Legal process and state capture: Slow but sure
I expect that most of our readers, like me, feel a bit punch-drunk by all of the waves of bad news and negative sentiment that seem to have been relentlessly washing over us for the past few months. When Jacob Zuma was finally prised from office and Cyril Ramaphosa took the helm, we had a brief spell of euphoria (okay, Ramaphoria), when we all expected Cyril to wave a magic wand and fix all of our problems.
Of course, it was naïve to believe that things would turn around overnight. Or in a week. Or a month. South Africa has been through a decade of systemic looting and corruption. At many levels, this has become the norm, and the culture. Removing one president from office and chasing one family of brigands away was never going to magically make SA free of corruption and graft. I don’t think anyone had a clue just how vast and interwoven the networks of corruption and state capture were.
The Zondo and PIC Commissions are giving us insight into just how bad things were. And, of course, the many people who have been implicated (and also those who have not yet been implicated) are still around. They are trying to preserve their own networks of graft and corruption. And they are trying to stay out of jail. So, there are many people who are working very hard to undermine the Ramaphosa government, the commissions of enquiry and the newly regenerated National Prosecuting Authority.
And because we haven’t seen anyone thrown in jail yet, the talk in the pubs and around the braais suggests a sense of resignation, a sense that the bad guys have won. But here’s the thing; they haven’t. And they won’t.
We are a constitutional democracy, not a tin pot dictatorship. Neither President Ramaphosa nor Shamila Batohi has the power to round up those implicated in state capture and corruption and throw them in jail. Investigations must happen. Evidence must be assembled. Cases must be prepared. Trials must be held. This must all be done properly, and it takes time.

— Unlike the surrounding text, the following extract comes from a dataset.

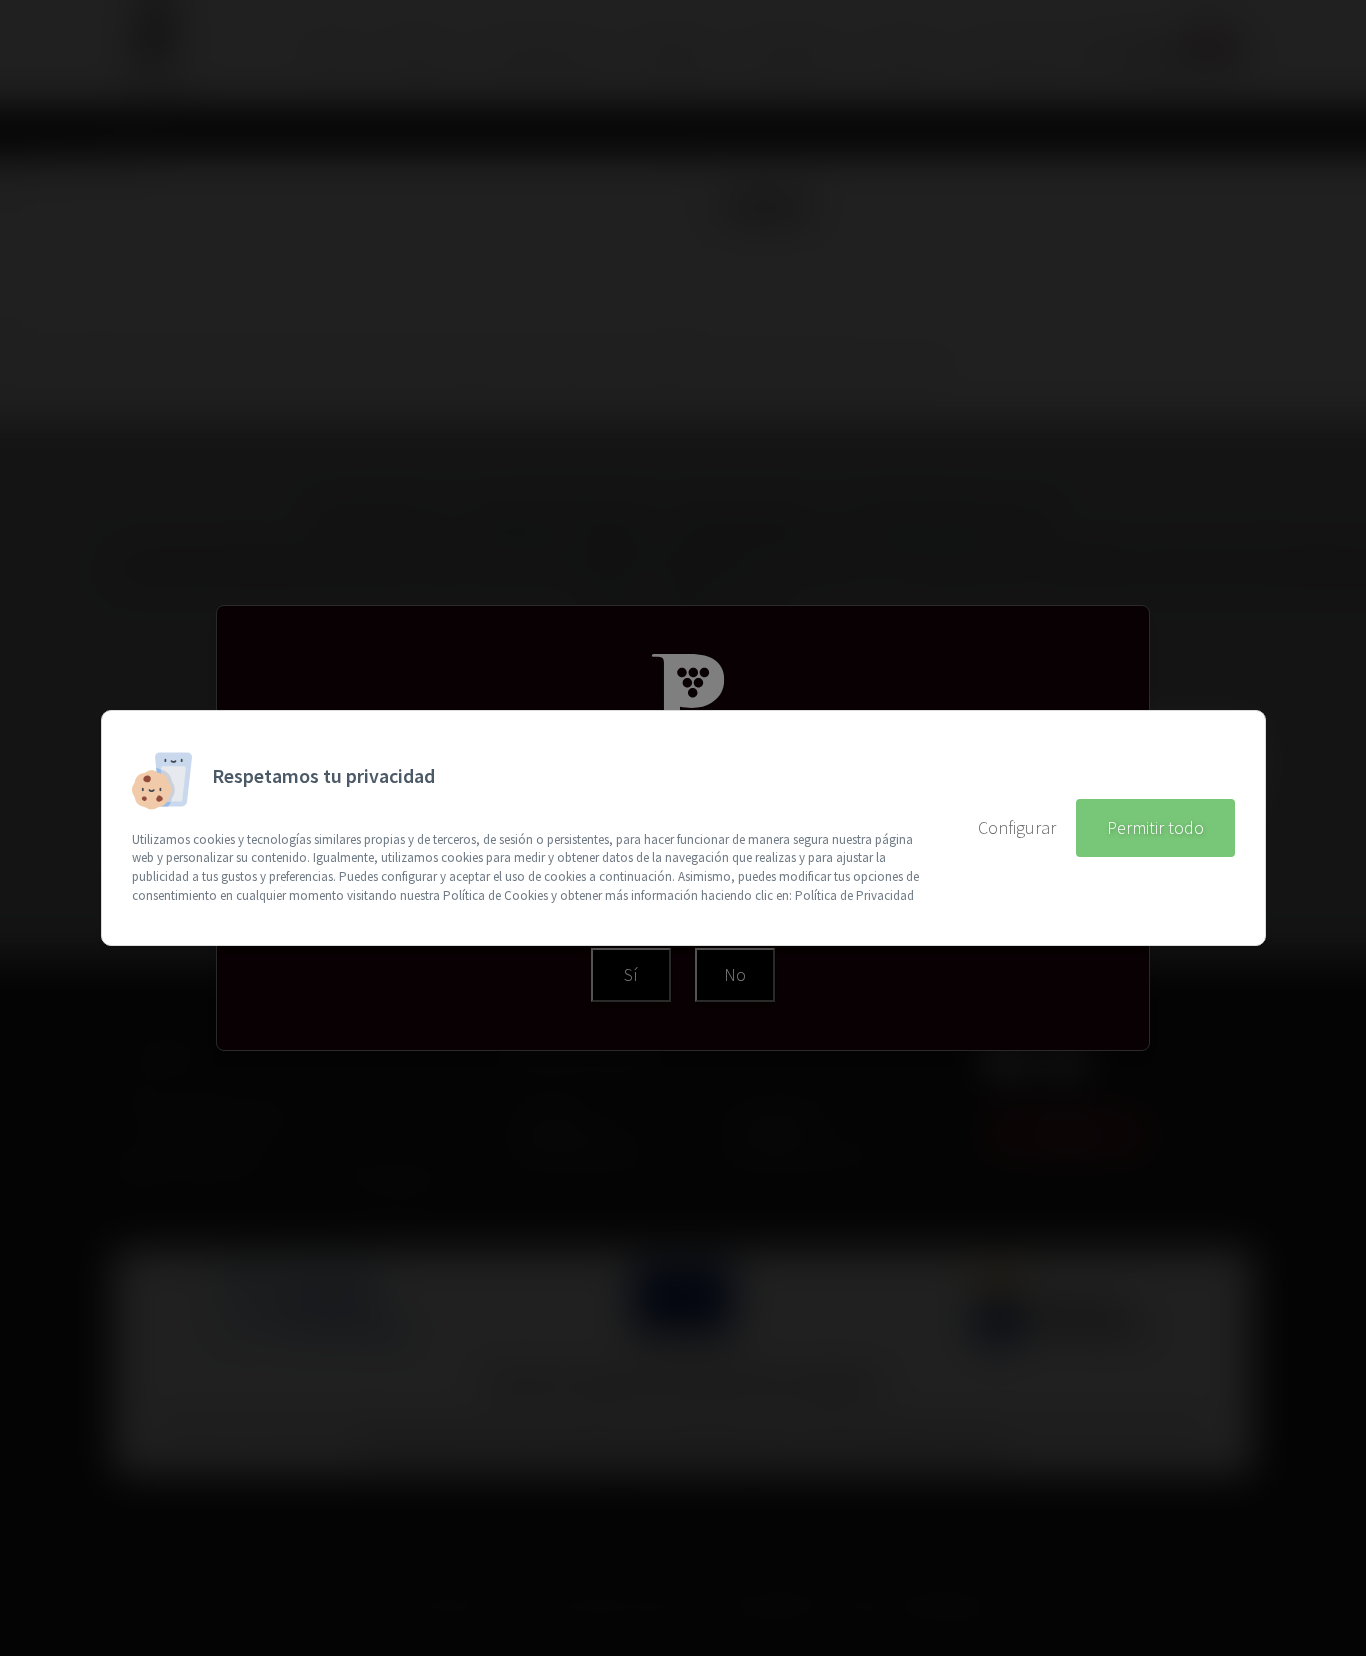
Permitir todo (1155, 827)
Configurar (1017, 827)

There were a number of occasions during the Zuma era when criminal charges were brought against people who were resisting state capture and corruption. The arrests and raids were highly publicised. They all came to nothing. The same would happen if the Hawks and the NPA started cases prematurely. I am pretty sure that Shamila Betohi, Godfrey Lebeya and many others are working quietly but tirelessly and that many will get their just desserts. Some may escape punishment by turning state witness; some may slip through the cracks. But I think we will see justice being done in time.

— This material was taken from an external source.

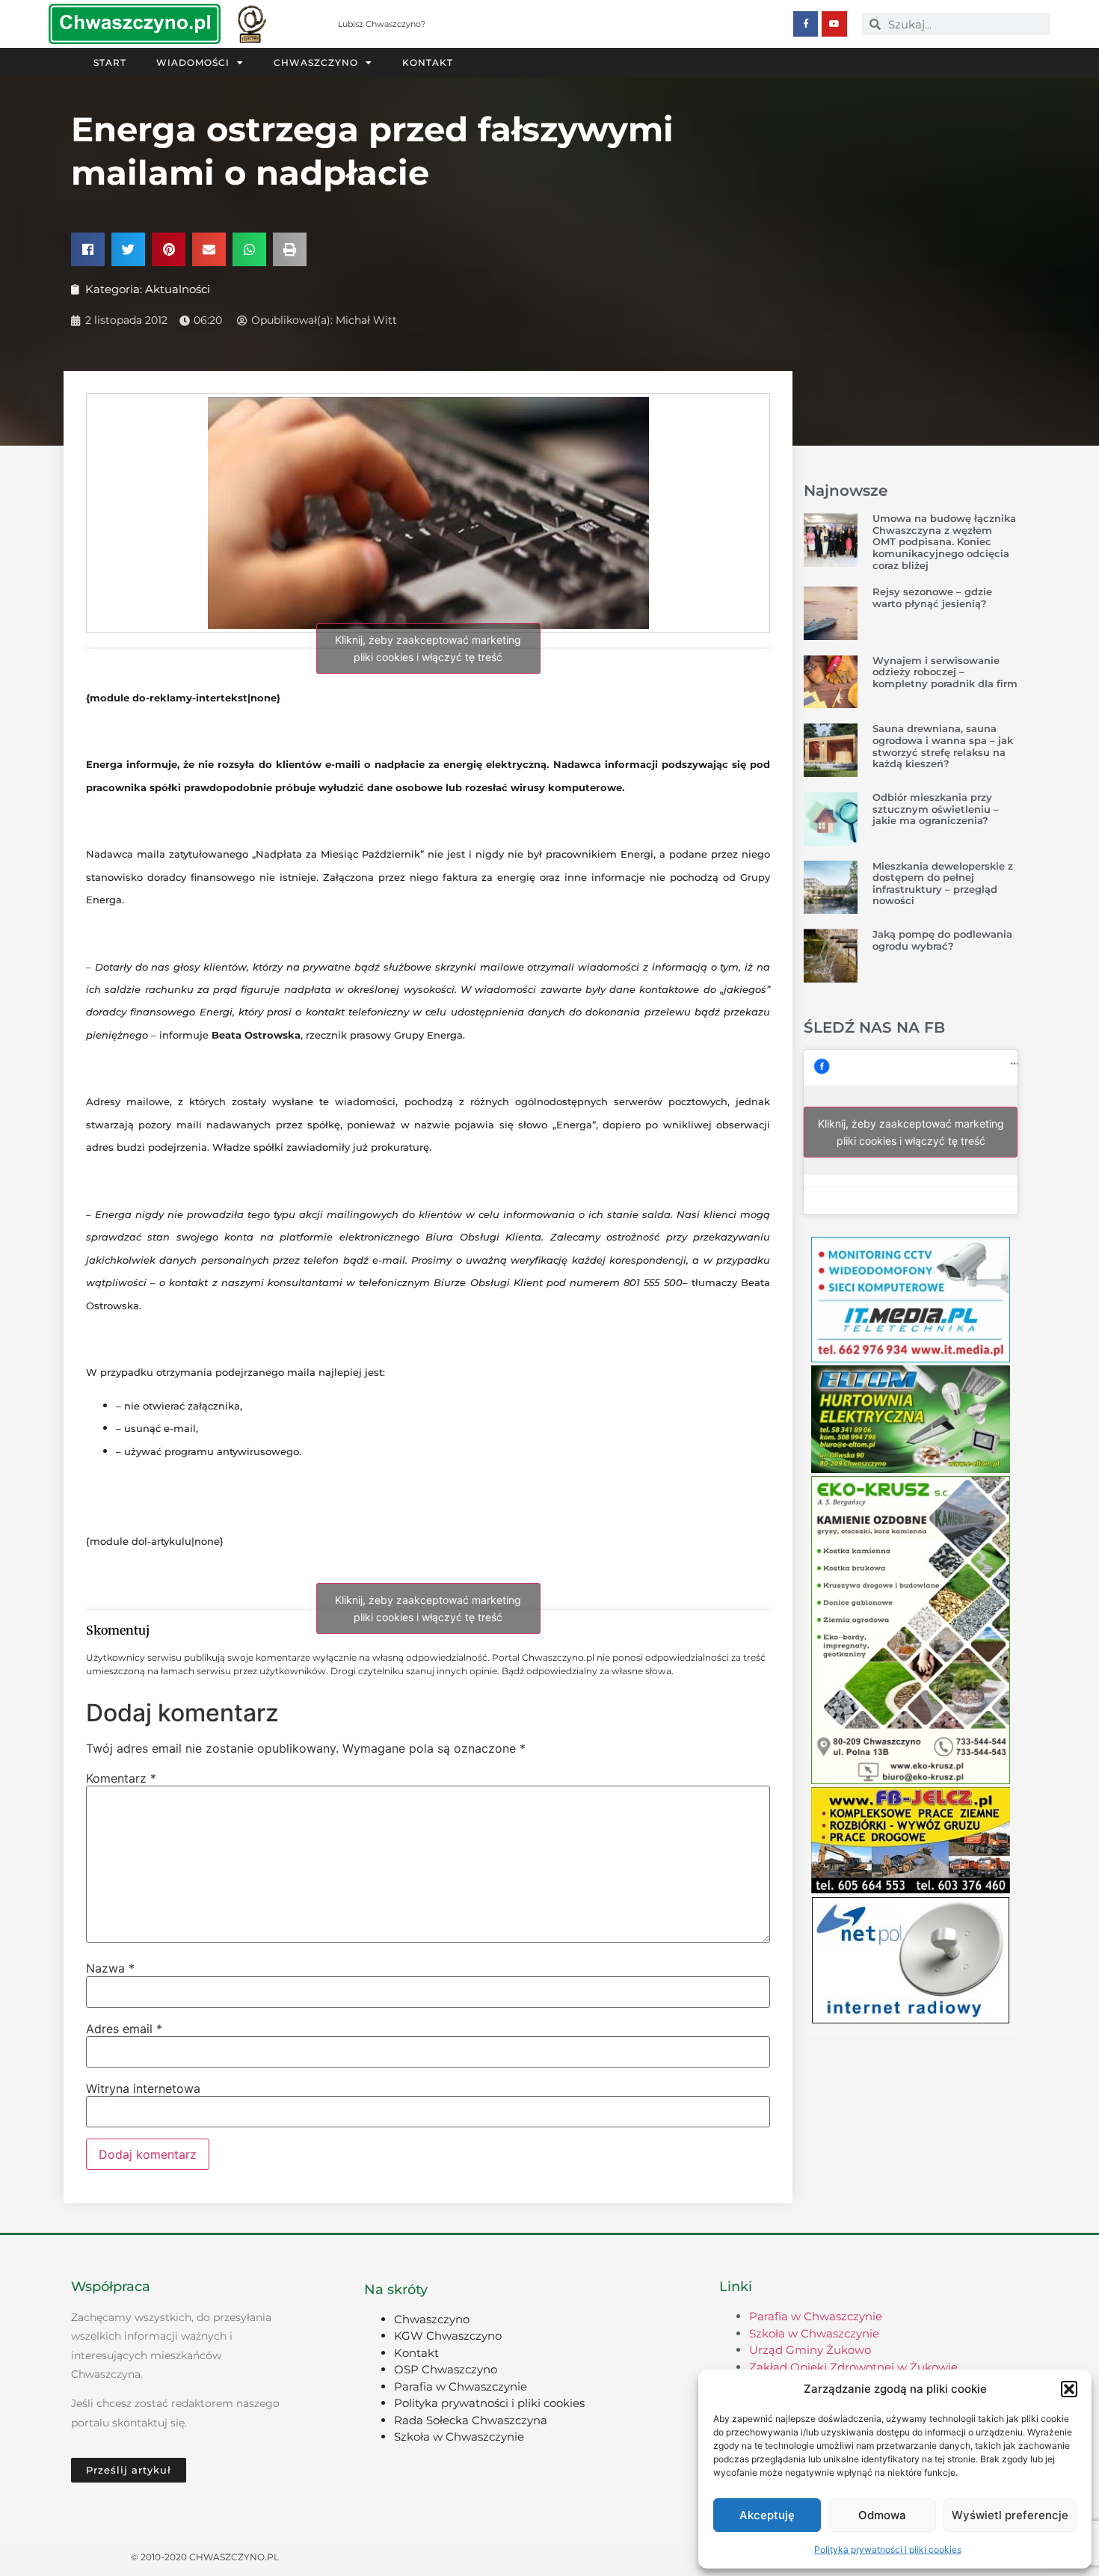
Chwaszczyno (316, 62)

In the meantime, we need to disabuse ourselves of the idea that South Africa has failed. Of course, South Africa has its challenges. But it also has tremendous potential. I was reminded of this this week when reading a column by Adrian Gore in Businesstech (it was originally published for the World Economic Forum). Gore the actuarial scientist sets out the reasons we have promise and he makes a lot of sense. He argues that to unlock the potential, we need to have a vision-based leadership approach, rather than a problem-centric approach.
In his column, Gore says that such an approach involves acknowledging the progress we have made (and we HAVE made significant progress); seeing our problems as real but solvable (and they are); seeking out positive cues alongside negative ones when reading our environment; and recognising the potential of our economy and investing in it.
Gore makes the point that it is not fundamentals that drive attitudes, but attitudes that drive fundamentals. While President Ramaphosa, Pravin Gordhan, Shamila Batohi and the rest fight their battles, the rest of us need to change our attitudes. We need to believe that we can make SA work; not that we are all going to sit by and watch it sink.